EXTRACTED ENTRIES START

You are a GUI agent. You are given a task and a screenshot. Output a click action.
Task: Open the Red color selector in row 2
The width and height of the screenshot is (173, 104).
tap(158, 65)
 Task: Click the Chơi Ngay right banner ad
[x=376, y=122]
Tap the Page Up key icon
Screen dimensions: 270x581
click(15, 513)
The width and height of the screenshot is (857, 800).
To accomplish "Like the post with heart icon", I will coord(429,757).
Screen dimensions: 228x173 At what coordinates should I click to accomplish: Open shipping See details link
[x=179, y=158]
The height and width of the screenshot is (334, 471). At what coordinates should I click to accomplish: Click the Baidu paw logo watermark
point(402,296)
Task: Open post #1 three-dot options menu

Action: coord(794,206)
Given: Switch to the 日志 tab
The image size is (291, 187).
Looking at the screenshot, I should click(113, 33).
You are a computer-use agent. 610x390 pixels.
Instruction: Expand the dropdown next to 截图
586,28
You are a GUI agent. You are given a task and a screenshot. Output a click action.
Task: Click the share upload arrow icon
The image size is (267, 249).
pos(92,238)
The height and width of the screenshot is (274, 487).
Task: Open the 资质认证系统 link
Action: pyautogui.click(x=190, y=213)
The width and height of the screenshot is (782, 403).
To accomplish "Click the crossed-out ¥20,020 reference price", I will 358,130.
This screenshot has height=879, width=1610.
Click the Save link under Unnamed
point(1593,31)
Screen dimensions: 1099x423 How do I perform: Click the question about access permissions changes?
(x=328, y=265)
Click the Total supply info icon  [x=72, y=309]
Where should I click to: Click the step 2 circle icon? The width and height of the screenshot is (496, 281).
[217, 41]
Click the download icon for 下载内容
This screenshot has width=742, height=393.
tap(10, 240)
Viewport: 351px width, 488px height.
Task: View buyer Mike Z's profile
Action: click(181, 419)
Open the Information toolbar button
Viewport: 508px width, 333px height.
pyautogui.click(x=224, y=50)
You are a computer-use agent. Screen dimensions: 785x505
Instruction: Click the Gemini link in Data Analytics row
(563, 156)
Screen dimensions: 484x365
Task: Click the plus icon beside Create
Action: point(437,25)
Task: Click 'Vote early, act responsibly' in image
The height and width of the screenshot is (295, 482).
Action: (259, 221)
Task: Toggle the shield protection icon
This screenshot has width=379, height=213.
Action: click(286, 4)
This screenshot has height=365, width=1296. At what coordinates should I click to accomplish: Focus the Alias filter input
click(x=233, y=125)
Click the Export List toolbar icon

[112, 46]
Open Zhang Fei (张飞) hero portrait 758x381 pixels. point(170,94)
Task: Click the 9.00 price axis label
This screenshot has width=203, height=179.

EXTRACTED ENTRIES END

PROBLEM DESCRIPTION >> Every record is to be written out verbatim.

TASK RESPONSE >>
You are a GUI agent. You are given a task and a screenshot. Output a click action.
Task: Open the Red color selector in row 2
The width and height of the screenshot is (173, 104).
tap(158, 65)
 Task: Click the Chơi Ngay right banner ad
[x=376, y=122]
Tap the Page Up key icon
Screen dimensions: 270x581
click(15, 513)
The width and height of the screenshot is (857, 800).
To accomplish "Like the post with heart icon", I will coord(429,757).
Screen dimensions: 228x173 At what coordinates should I click to accomplish: Open shipping See details link
[x=179, y=158]
The height and width of the screenshot is (334, 471). At what coordinates should I click to accomplish: Click the Baidu paw logo watermark
point(402,296)
Task: Open post #1 three-dot options menu

Action: coord(794,206)
Given: Switch to the 日志 tab
The image size is (291, 187).
Looking at the screenshot, I should click(113, 33).
You are a computer-use agent. 610x390 pixels.
Instruction: Expand the dropdown next to 截图
586,28
You are a GUI agent. You are given a task and a screenshot. Output a click action.
Task: Click the share upload arrow icon
The image size is (267, 249).
pos(92,238)
The height and width of the screenshot is (274, 487).
Task: Open the 资质认证系统 link
Action: pyautogui.click(x=190, y=213)
The width and height of the screenshot is (782, 403).
To accomplish "Click the crossed-out ¥20,020 reference price", I will 358,130.
This screenshot has height=879, width=1610.
Click the Save link under Unnamed
point(1593,31)
Screen dimensions: 1099x423 How do I perform: Click the question about access permissions changes?
(x=328, y=265)
Click the Total supply info icon  [x=72, y=309]
Where should I click to: Click the step 2 circle icon? The width and height of the screenshot is (496, 281).
[217, 41]
Click the download icon for 下载内容
This screenshot has width=742, height=393.
tap(10, 240)
Viewport: 351px width, 488px height.
Task: View buyer Mike Z's profile
Action: click(181, 419)
Open the Information toolbar button
Viewport: 508px width, 333px height.
pyautogui.click(x=224, y=50)
You are a computer-use agent. Screen dimensions: 785x505
Instruction: Click the Gemini link in Data Analytics row
(563, 156)
Screen dimensions: 484x365
Task: Click the plus icon beside Create
Action: point(437,25)
Task: Click 'Vote early, act responsibly' in image
The height and width of the screenshot is (295, 482).
Action: (259, 221)
Task: Toggle the shield protection icon
This screenshot has width=379, height=213.
Action: click(286, 4)
This screenshot has height=365, width=1296. At what coordinates should I click to accomplish: Focus the Alias filter input
click(x=233, y=125)
Click the Export List toolbar icon

[112, 46]
Open Zhang Fei (张飞) hero portrait 758x381 pixels. point(170,94)
Task: Click the 9.00 price axis label
This screenshot has width=203, height=179.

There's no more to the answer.